# Objective:
Please present the data below as a Markdown table with the columns No. and Text, one row for each line in order, skipping blank lines. Omit the pictures.

(Data for locating visible targets)
---*---
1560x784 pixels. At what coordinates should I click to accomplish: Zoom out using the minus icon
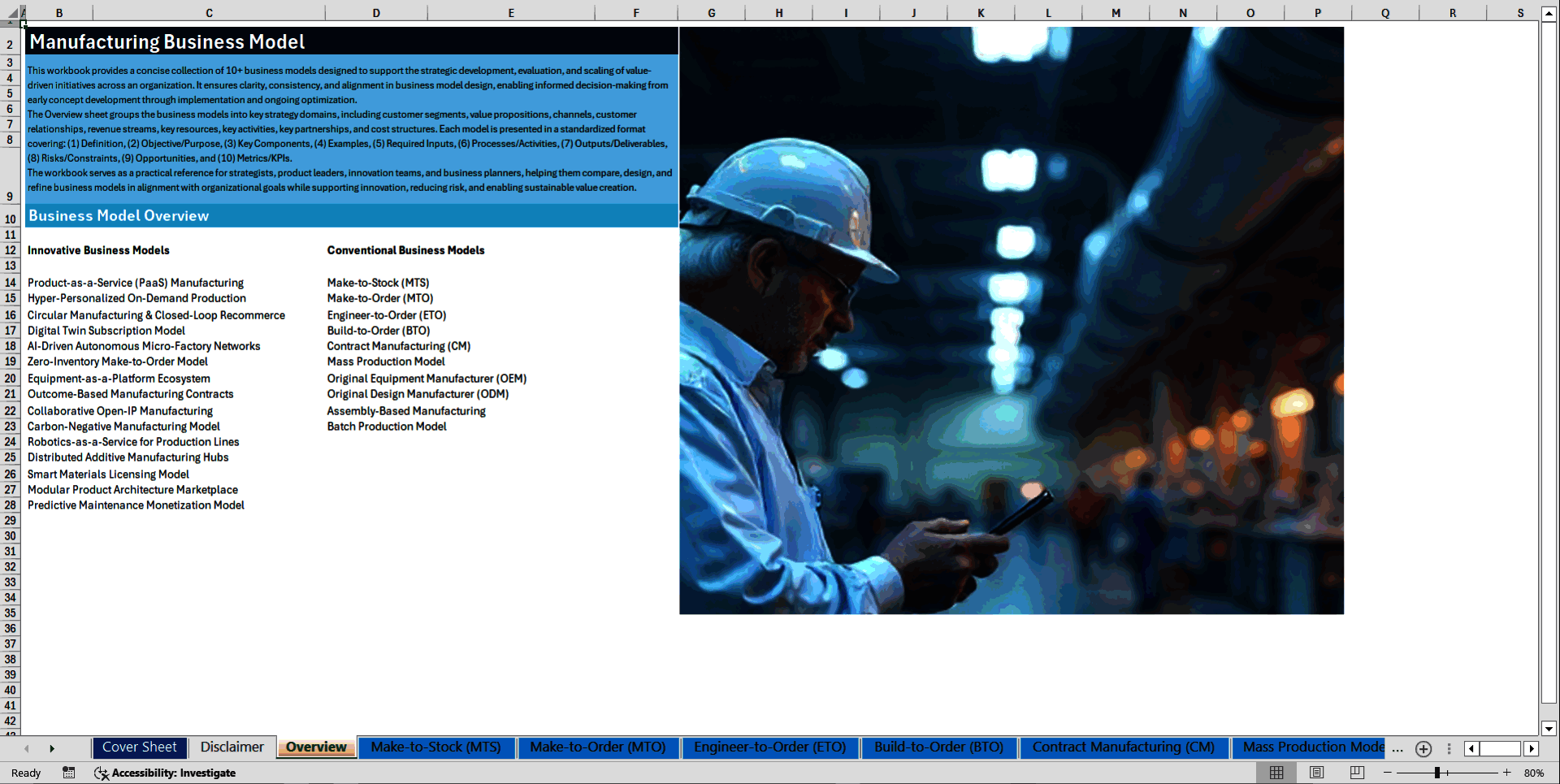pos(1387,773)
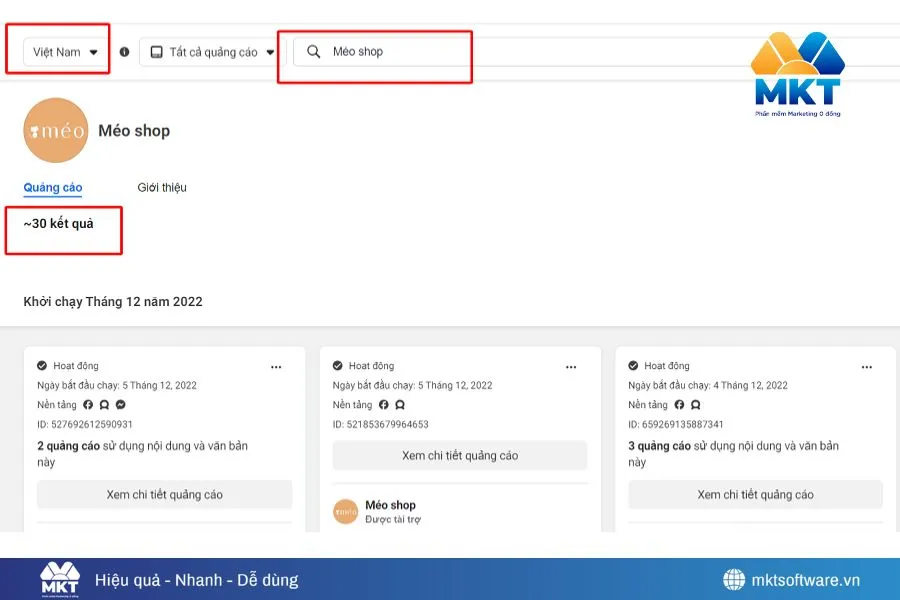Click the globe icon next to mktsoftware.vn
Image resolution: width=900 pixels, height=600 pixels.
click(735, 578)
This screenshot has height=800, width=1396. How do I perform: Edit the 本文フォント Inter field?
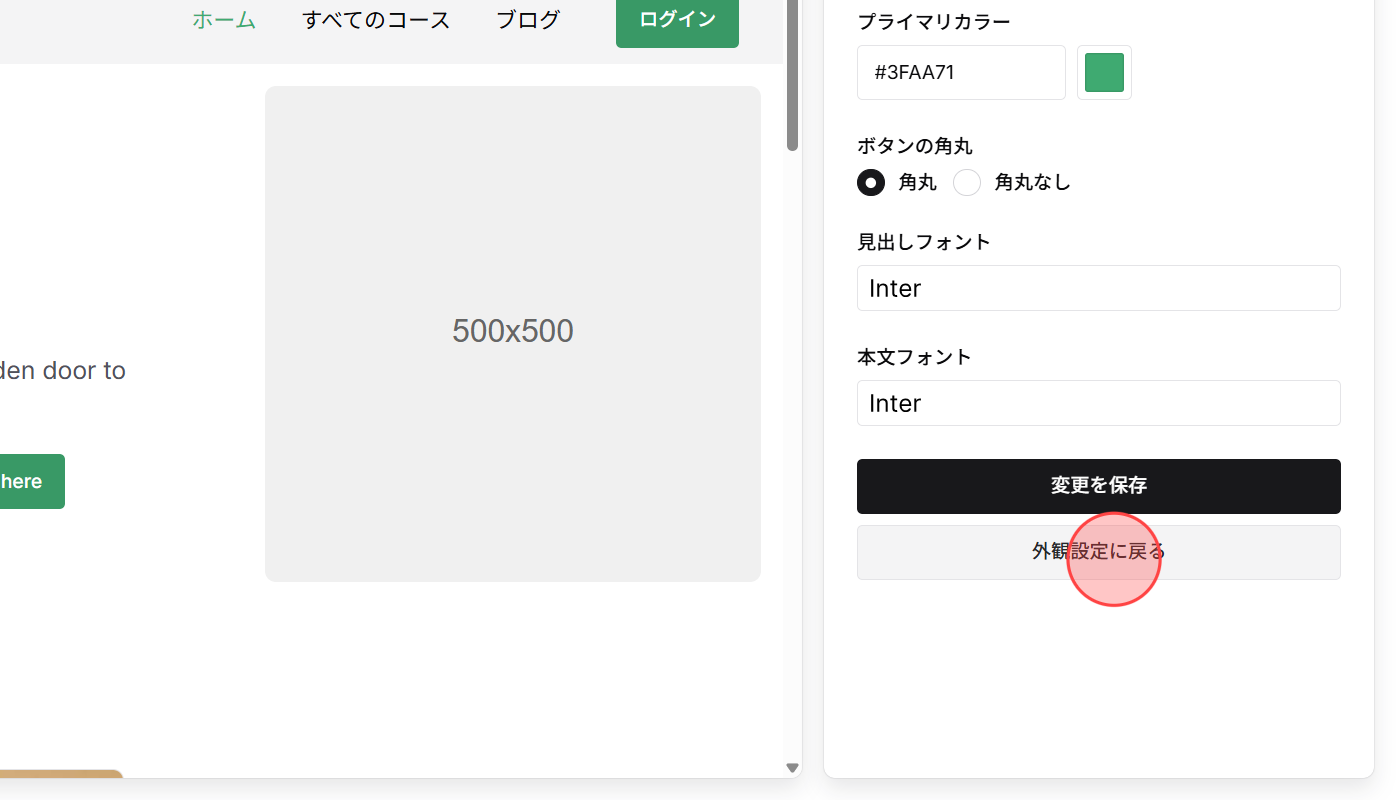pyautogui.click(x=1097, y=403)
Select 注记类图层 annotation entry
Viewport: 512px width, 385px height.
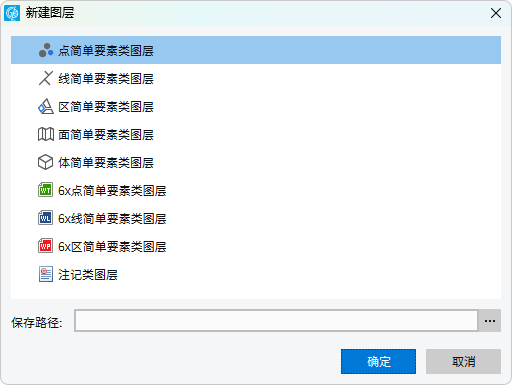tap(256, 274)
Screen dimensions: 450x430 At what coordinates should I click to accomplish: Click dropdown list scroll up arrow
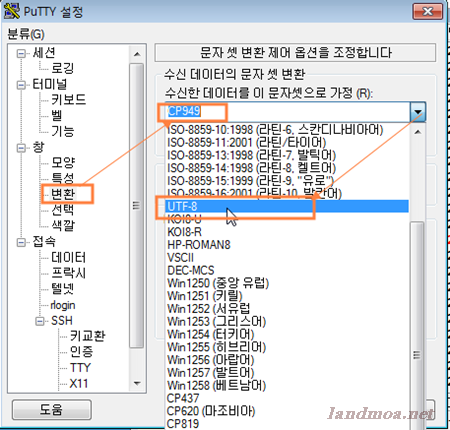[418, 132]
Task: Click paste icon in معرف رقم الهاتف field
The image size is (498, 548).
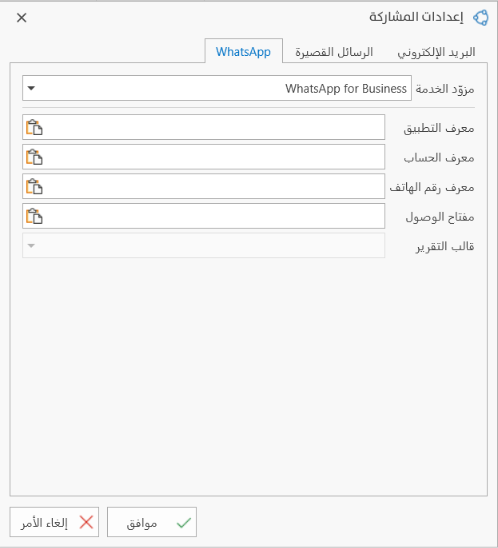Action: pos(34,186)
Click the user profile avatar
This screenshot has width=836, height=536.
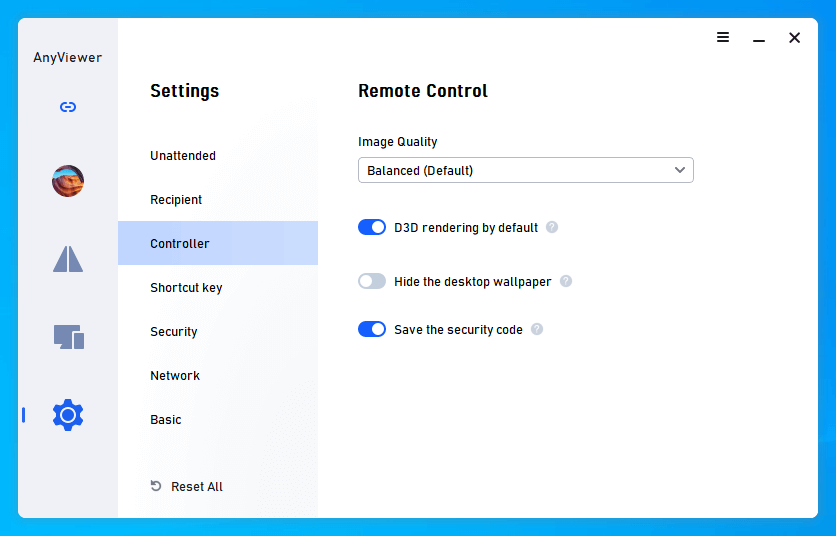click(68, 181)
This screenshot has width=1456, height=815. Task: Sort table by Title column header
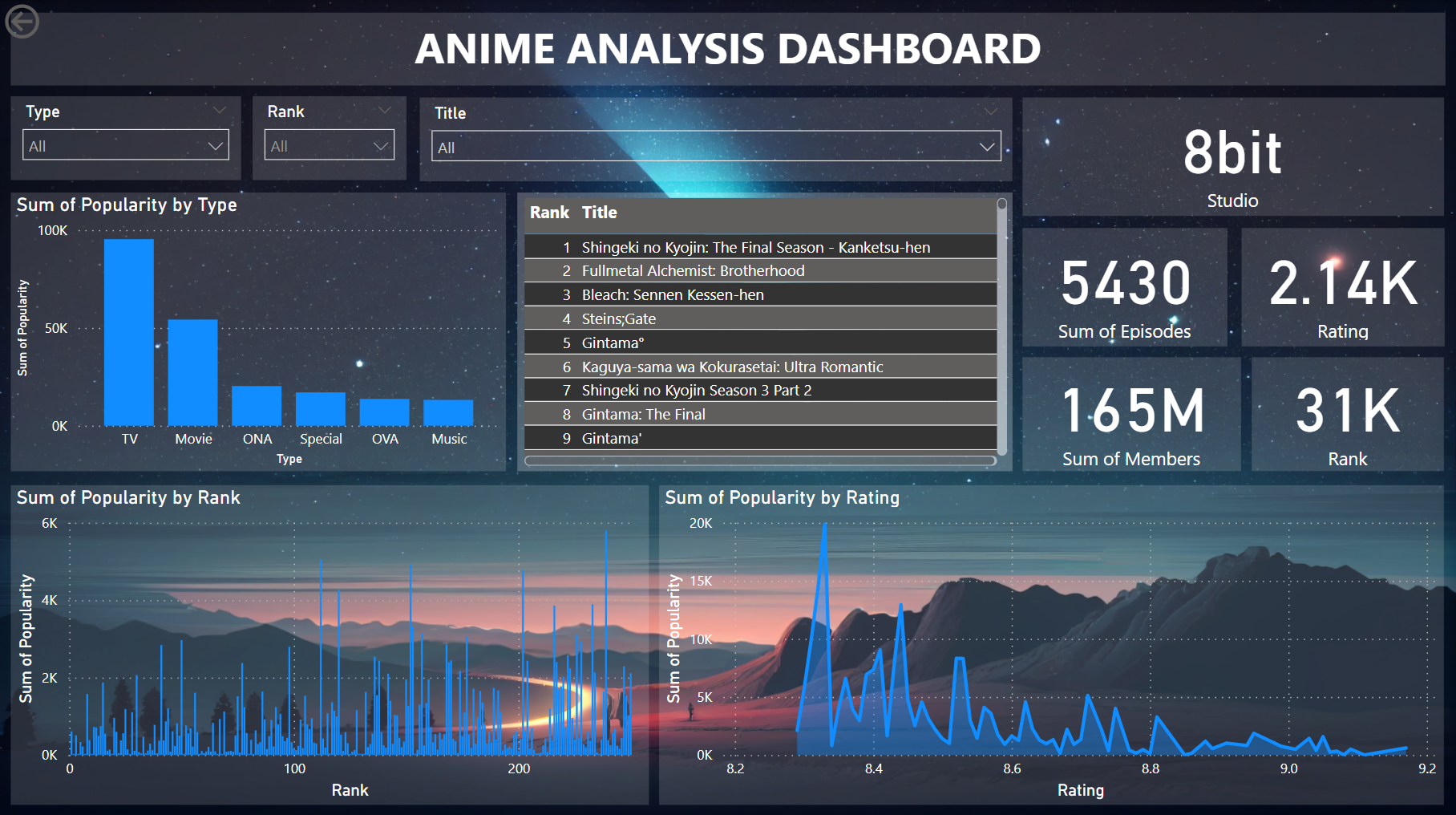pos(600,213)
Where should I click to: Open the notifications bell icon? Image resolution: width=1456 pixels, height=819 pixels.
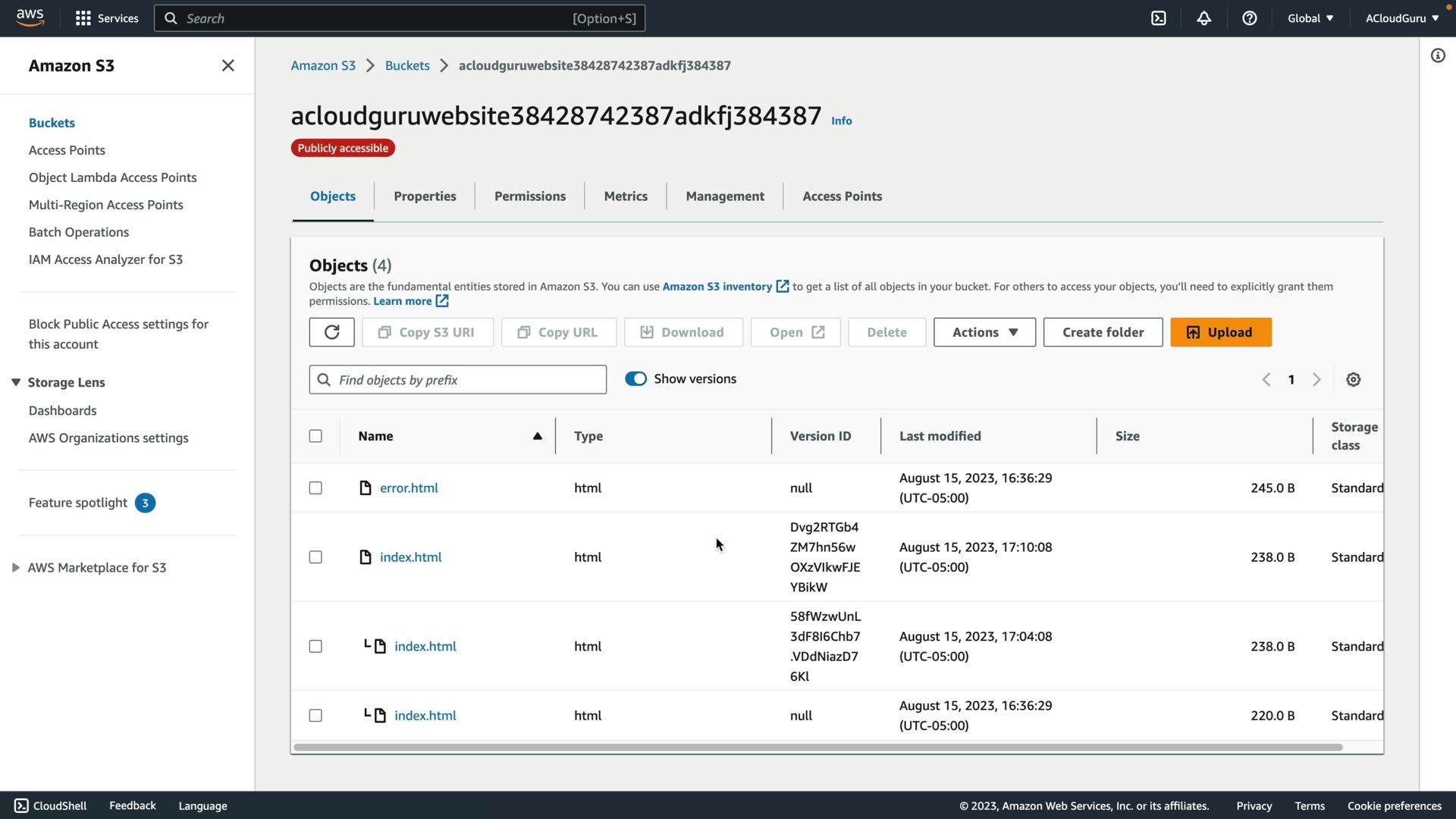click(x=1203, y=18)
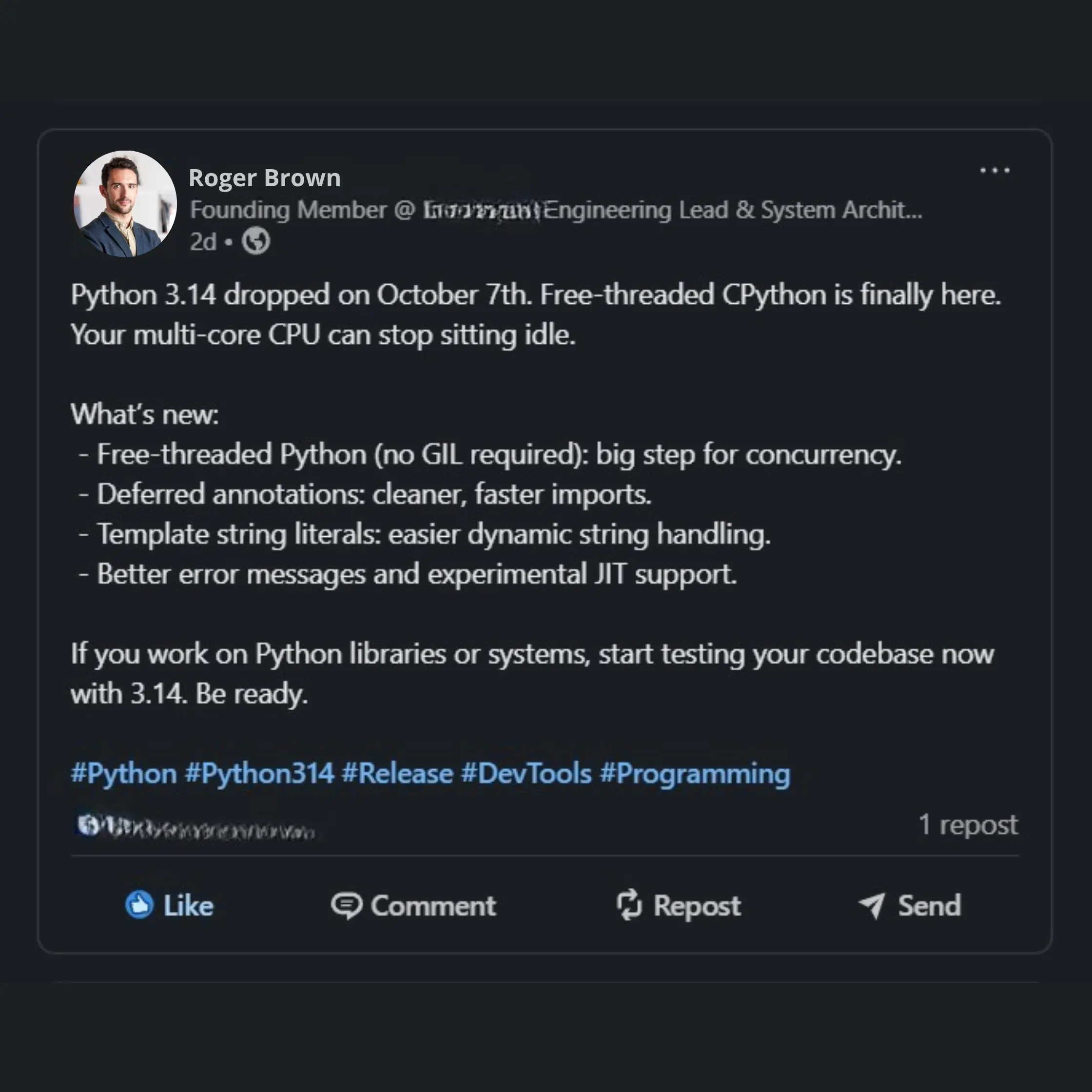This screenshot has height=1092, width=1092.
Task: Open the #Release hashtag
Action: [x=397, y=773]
---*---
# Worked answer:
| No. | Text |
|---|---|
| 1 | 1560x784 pixels. At what coordinates should I click to accomplish: Zoom out using the minus icon |
| 2 | pos(1387,773) |
| 3 | Click the globe icon next to mktsoftware.vn |
| 4 | Image resolution: width=900 pixels, height=600 pixels. |
| 5 | click(735, 578) |
| 6 | This screenshot has height=800, width=1396. How do I perform: Edit the 本文フォント Inter field? |
| 7 | pyautogui.click(x=1097, y=403) |
| 8 | Select 注记类图层 annotation entry |
| 9 | Viewport: 512px width, 385px height. |
| 10 | tap(256, 274) |
| 11 | Screen dimensions: 450x430 At what coordinates should I click to accomplish: Click dropdown list scroll up arrow |
| 12 | [418, 132] |
| 13 | Task: Click paste icon in معرف رقم الهاتف field |
| 14 | The image size is (498, 548). |
| 15 | Action: pos(34,186) |
| 16 | Click the user profile avatar |
| 17 | This screenshot has width=836, height=536. |
| 18 | click(68, 181) |
| 19 | This screenshot has width=1456, height=815. Task: Sort table by Title column header |
| 20 | pos(600,213) |
| 21 | Where should I click to: Open the notifications bell icon? Image resolution: width=1456 pixels, height=819 pixels. |
| 22 | click(x=1203, y=18) |
| 23 | This screenshot has height=1092, width=1092. |
| 24 | Task: Open the #Release hashtag |
| 25 | Action: [x=397, y=773] |